• [SELECTED TEXT]:
--------------------
We next consider appellee's sole cross-point of error in which it requests this Court to sanction appellant for filing a patently frivolous appeal. The rules of appellate procedure provide that when an appellant has taken an appeal for delay and without sufficient cause, the court may award each prevailing appellee an amount not to exceed ten times the total taxable costs as damages against the appellant. TEX.R.APP. P. 84. Granting a sanction under this rule is within an appellate court's discretion, but should only be applied with prudence, caution, and after careful deliberation. Casteel-Diebolt v. Diebolt, 912 S.W.2d 302, 306 (Tex.App. Houston [14th Dist.] 1995, no writ). The focus of the test is whether appellant had a reasonable expectation of reversal or whether he merely pursued the appeal in bad faith. Id.
Some of the factors we consider when deciding whether to impose such a penalty against the appellant may include the failure to present a complete record,[3] the raising of certain issues for the first time on appeal,[4] the failure to file a response to a cross-point requesting sanctions,[5] and the filing of an inadequate appellate brief.[6] Here, as we have already mentioned, an incomplete record was presented. In addition, appellant devoted a large portion of his brief to arguing the unconstitutionality of Section 1.91 of the Texas Family Code, a matter not raised before the trial court. No response was filed to the appellee's cross-point requesting sanctions, and appellant's brief, the substance of which comprises no more than two double-spaced pages of argument and authority, lacked specific citations to the record. See TEX.R.APP. P. 74(f).
We find from the record before us that the appeal in this cause was taken without sufficient cause and for the purpose of delay. Accordingly, we affirm the judgment of the trial court and impose sanctions under TEX. R.APP. P. 84 by awarding damages in the amount of $1,040 to appellee which is five times the taxable costs of the appeal.
--------------------
• [REQUIRED ACTION]: Continue the appellate opinion on sanctions for a frivolous appeal, starting after its final sentence.

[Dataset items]
--------------------
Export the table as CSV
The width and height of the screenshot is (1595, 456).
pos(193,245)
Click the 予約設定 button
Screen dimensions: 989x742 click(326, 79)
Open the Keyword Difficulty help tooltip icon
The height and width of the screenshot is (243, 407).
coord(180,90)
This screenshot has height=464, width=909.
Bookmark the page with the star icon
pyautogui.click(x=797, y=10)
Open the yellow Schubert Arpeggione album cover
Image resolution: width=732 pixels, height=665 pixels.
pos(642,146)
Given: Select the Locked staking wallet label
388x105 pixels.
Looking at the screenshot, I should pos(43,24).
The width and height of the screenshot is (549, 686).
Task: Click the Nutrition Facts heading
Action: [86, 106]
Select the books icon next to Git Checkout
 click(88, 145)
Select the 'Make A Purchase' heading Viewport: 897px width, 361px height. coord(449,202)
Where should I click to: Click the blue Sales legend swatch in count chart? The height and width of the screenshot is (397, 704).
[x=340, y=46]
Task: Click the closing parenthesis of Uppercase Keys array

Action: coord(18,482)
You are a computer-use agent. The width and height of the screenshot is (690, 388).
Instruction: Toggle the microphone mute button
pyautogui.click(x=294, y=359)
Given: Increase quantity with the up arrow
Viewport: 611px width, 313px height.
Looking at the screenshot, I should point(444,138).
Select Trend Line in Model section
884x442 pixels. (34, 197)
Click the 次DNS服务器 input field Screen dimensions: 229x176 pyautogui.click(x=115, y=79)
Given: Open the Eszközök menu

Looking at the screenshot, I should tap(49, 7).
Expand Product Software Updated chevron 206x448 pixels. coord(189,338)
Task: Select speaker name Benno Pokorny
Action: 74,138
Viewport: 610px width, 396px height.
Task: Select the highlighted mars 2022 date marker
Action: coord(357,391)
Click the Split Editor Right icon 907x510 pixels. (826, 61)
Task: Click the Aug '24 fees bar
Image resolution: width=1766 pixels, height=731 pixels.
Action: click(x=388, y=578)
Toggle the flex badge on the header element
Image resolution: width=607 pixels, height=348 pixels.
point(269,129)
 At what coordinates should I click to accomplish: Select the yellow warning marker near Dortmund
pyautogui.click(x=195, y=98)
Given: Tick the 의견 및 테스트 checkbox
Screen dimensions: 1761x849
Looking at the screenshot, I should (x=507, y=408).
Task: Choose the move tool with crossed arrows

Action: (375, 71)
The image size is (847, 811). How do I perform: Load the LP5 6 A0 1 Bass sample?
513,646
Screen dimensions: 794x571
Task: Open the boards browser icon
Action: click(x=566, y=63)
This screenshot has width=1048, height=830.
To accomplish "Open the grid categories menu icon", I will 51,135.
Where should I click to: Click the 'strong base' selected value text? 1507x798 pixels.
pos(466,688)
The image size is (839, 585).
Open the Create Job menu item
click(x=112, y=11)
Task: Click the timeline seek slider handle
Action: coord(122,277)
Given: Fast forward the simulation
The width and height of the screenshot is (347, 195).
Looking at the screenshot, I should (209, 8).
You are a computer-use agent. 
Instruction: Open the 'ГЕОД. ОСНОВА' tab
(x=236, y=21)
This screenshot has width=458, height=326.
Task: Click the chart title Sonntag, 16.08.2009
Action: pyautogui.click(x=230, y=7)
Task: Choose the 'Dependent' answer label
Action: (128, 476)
--------------------
• [YOUR RESPONSE]:
NOTES
[1] We initially dismissed this appeal for want of jurisdiction on the grounds that appellant's motion for new trial was untimely. We held that because appellant had failed to tender the required filing fee before her motion for new trial was overruled by operation of law, the appellate timetable had not been extended. The Texas Supreme Court granted writ of error and reversed, holding that the conditional filing of the motion, without tender of the filing fee, was sufficient for purposes of extending the appellate timetable. Tate v. E.I. DuPont de Nemours & Co., 934 S.W.2d 83, 84 (Tex.1996). The court then remanded this case for consideration of appellant's points of error.
[2] Even appellant's own brief cites to her response to the appellee's first motion for summary judgment and the documents attached thereto.
[3] Anzilotti v. Gene D. Liggin, Inc., 899 S.W.2d 264, 269 (Tex.App.Houston [14th Dist.] 1995, no writ).
[4] Bradt v. West, 892 S.W.2d 56, 79 (Tex.App. Houston [1st Dist.] 1994, writ denied).
[5] Id.
[6] See Boudreaux Civic Ass'n v. Cox, 882 S.W.2d 543, 551 (Tex.App.Houston [1st Dist.] 1994, no writ).